PROBLEM DETAILS —
Look below for the line with "Where should I click to: Tap", then repeat it and all lines after it, exactly, minus any pictures.

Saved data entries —

*** Begin section ***

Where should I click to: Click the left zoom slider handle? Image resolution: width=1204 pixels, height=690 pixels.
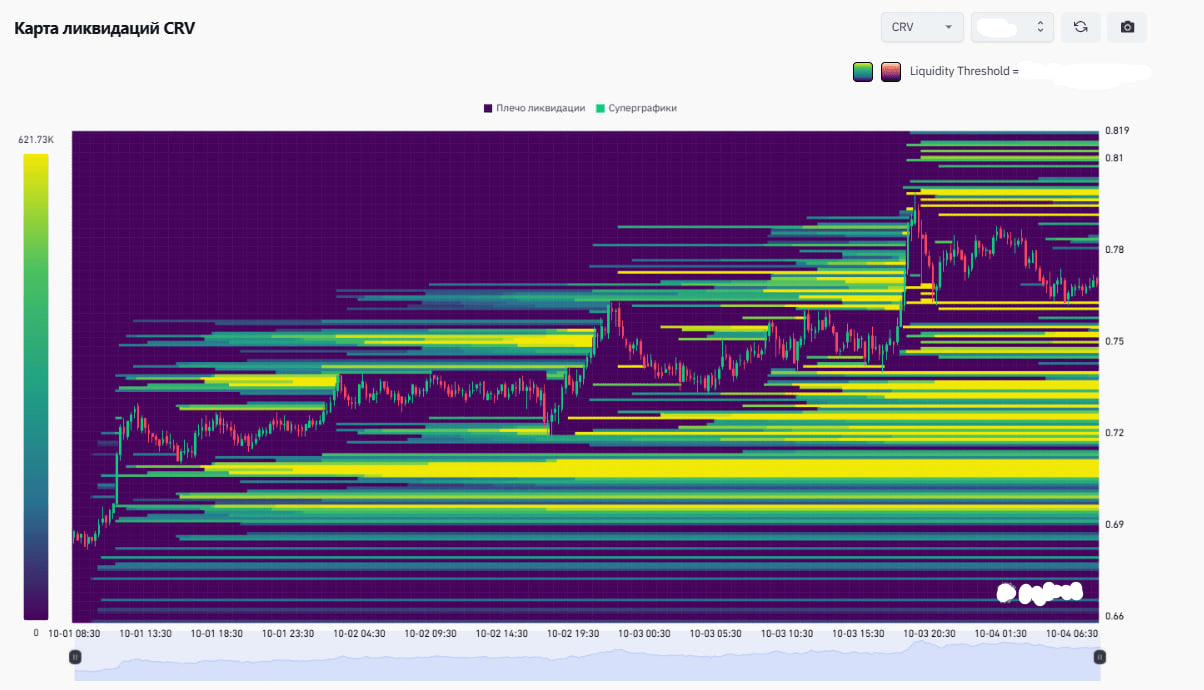click(x=75, y=657)

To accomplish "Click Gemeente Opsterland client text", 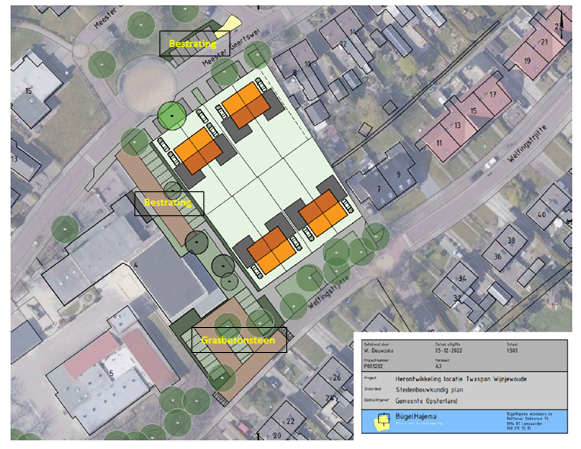I will click(x=426, y=401).
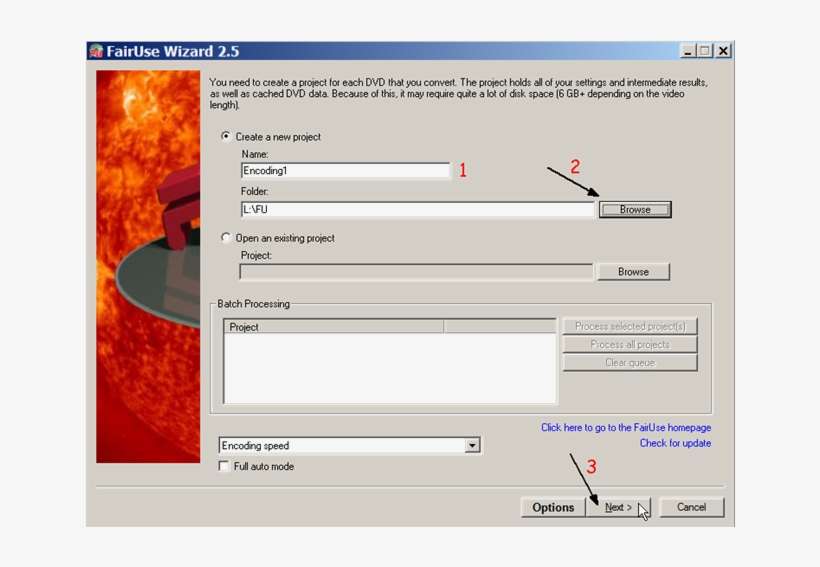Click the Folder path field 'L:\FU'
Image resolution: width=820 pixels, height=567 pixels.
click(417, 210)
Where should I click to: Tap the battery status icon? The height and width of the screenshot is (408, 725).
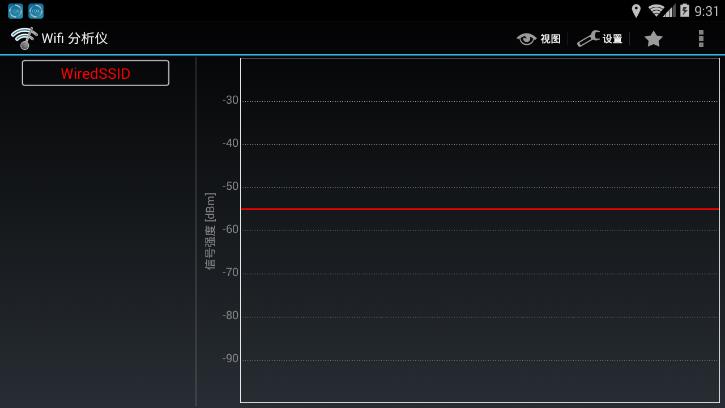pyautogui.click(x=684, y=11)
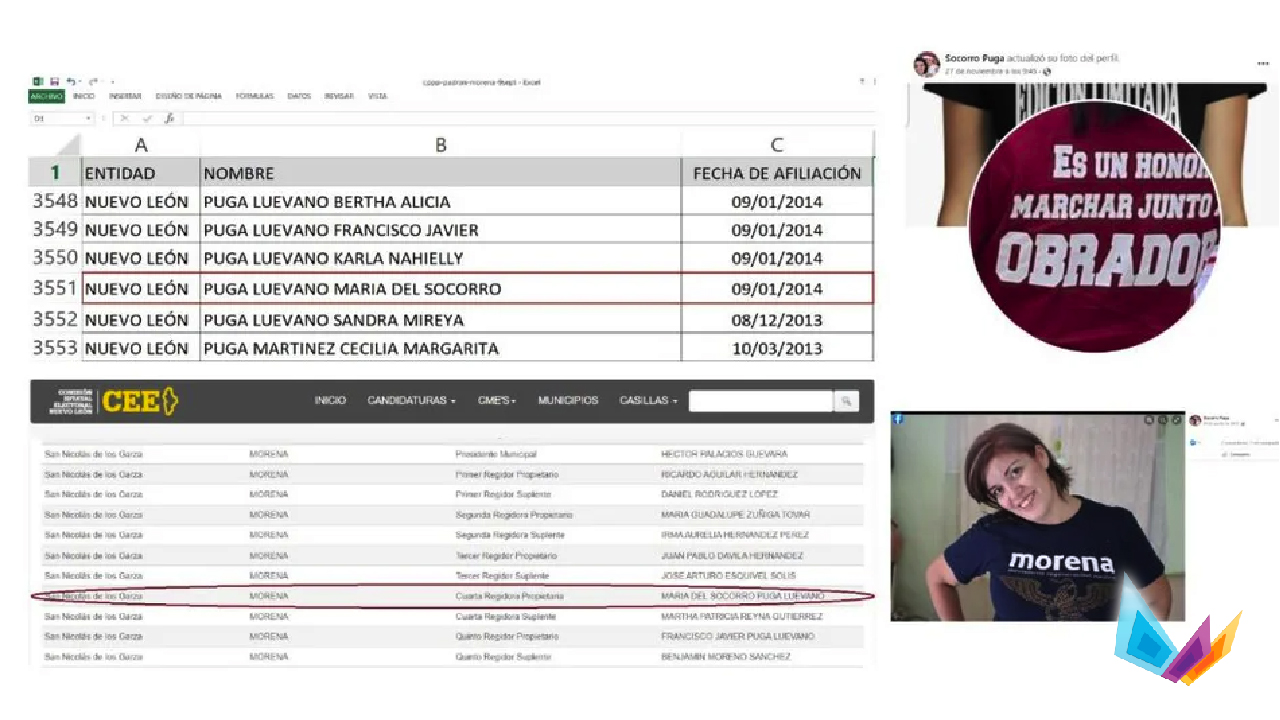Click the Municipios navbar link

pos(568,401)
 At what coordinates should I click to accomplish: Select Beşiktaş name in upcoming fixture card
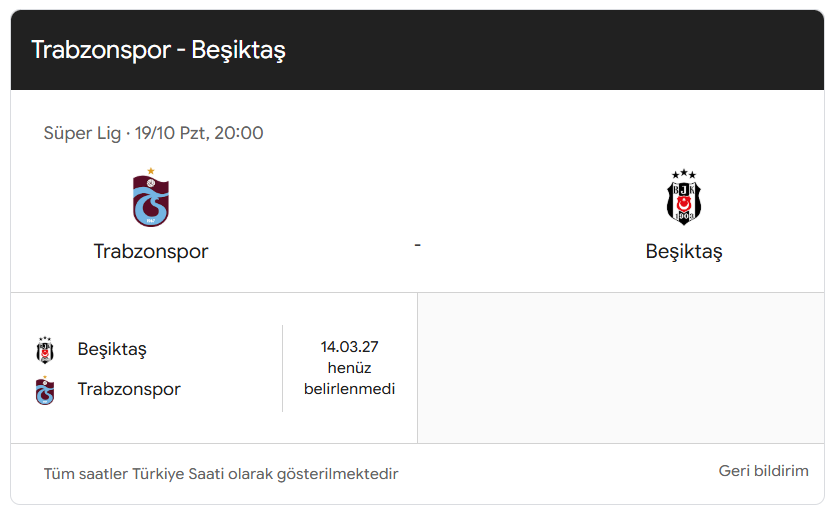[112, 349]
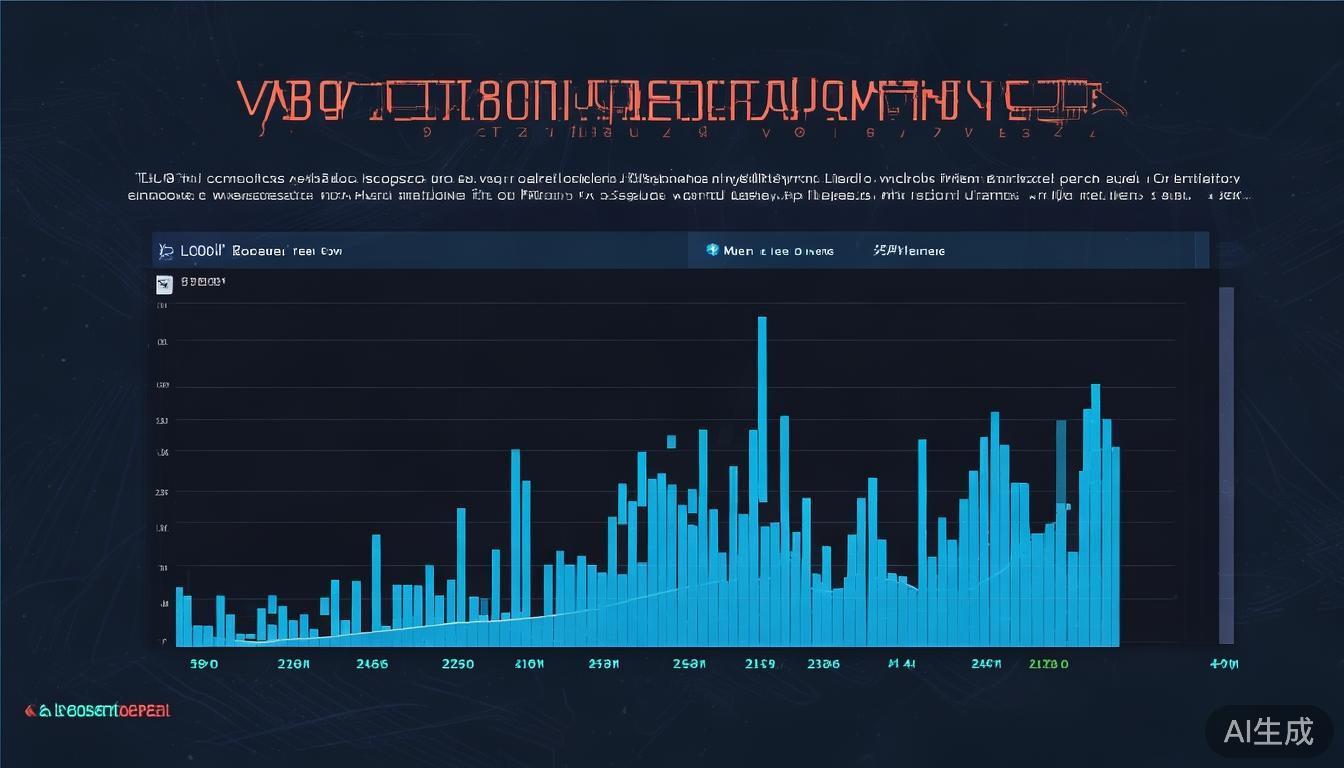Click the icon at the chart header's left edge
The image size is (1344, 768).
click(x=164, y=251)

*** End section ***

RESPONSE FOR THIS EXERCISE —
Where should I click to: Tap the battery status icon? The height and width of the screenshot is (408, 725).
pyautogui.click(x=684, y=11)
Click the Municipios navbar link

pos(568,401)
 At what coordinates should I click to accomplish: Select Beşiktaş name in upcoming fixture card
[112, 349]
Click the icon at the chart header's left edge
The image size is (1344, 768).
click(x=164, y=251)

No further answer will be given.